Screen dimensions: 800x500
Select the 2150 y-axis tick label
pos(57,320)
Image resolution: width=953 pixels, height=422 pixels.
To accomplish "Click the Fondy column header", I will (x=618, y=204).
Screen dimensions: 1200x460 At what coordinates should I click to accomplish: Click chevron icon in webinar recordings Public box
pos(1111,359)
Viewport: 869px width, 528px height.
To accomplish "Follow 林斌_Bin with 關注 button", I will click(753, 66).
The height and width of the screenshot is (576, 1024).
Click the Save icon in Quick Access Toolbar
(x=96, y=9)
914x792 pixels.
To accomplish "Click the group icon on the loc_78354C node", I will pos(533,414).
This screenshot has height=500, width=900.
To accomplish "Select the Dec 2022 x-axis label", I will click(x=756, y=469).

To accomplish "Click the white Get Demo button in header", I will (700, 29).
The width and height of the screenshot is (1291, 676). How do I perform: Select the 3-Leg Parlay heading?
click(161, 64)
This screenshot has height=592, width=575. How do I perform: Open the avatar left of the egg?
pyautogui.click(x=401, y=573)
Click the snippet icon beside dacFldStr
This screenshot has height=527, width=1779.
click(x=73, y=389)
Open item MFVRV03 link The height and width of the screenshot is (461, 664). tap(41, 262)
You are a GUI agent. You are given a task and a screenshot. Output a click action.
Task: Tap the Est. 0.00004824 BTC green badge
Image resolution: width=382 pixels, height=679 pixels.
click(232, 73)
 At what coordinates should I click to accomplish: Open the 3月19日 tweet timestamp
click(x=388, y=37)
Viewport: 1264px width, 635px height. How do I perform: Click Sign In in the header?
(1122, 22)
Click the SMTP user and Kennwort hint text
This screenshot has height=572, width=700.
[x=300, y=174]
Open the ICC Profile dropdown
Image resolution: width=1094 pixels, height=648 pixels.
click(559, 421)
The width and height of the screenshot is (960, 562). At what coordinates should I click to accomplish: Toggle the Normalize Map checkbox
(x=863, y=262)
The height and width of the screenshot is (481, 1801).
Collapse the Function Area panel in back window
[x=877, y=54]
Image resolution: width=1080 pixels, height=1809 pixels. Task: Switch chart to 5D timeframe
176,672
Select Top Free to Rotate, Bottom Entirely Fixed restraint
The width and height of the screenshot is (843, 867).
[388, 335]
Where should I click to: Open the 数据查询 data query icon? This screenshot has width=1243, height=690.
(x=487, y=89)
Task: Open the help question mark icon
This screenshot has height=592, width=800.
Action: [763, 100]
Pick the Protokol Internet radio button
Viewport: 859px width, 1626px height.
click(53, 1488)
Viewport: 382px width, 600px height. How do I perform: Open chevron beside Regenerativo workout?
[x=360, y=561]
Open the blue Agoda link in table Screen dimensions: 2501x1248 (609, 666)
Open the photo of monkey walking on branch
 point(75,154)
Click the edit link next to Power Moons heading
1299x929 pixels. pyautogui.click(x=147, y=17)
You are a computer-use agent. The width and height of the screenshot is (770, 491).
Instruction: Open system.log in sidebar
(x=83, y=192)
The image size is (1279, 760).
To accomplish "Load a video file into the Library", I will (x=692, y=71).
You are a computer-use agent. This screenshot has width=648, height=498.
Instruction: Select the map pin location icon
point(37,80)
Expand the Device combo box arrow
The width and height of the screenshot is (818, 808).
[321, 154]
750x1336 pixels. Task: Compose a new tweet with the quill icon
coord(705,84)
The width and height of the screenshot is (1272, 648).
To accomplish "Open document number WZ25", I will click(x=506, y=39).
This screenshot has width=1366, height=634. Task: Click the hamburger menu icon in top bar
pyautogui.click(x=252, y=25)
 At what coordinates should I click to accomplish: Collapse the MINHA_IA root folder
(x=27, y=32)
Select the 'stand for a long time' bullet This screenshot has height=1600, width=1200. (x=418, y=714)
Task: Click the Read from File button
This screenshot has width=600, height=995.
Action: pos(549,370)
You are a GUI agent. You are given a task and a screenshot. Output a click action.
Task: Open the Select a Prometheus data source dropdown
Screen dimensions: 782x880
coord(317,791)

■ Exercise brief:
From the line that contains "You are a computer-use agent. The" through the last line of the listing, every line is to be restated word for word, both ends included.

■ Written answer:
You are a computer-use agent. The width and height of the screenshot is (770, 491).
Instruction: Open system.log in sidebar
(x=83, y=192)
The image size is (1279, 760).
To accomplish "Load a video file into the Library", I will (x=692, y=71).
You are a computer-use agent. This screenshot has width=648, height=498.
Instruction: Select the map pin location icon
point(37,80)
Expand the Device combo box arrow
The width and height of the screenshot is (818, 808).
[321, 154]
750x1336 pixels. Task: Compose a new tweet with the quill icon
coord(705,84)
The width and height of the screenshot is (1272, 648).
To accomplish "Open document number WZ25", I will click(x=506, y=39).
This screenshot has width=1366, height=634. Task: Click the hamburger menu icon in top bar
pyautogui.click(x=252, y=25)
 At what coordinates should I click to accomplish: Collapse the MINHA_IA root folder
(x=27, y=32)
Select the 'stand for a long time' bullet This screenshot has height=1600, width=1200. (x=418, y=714)
Task: Click the Read from File button
This screenshot has width=600, height=995.
Action: pos(549,370)
You are a GUI agent. You are given a task and a screenshot. Output a click action.
Task: Open the Select a Prometheus data source dropdown
Screen dimensions: 782x880
coord(317,791)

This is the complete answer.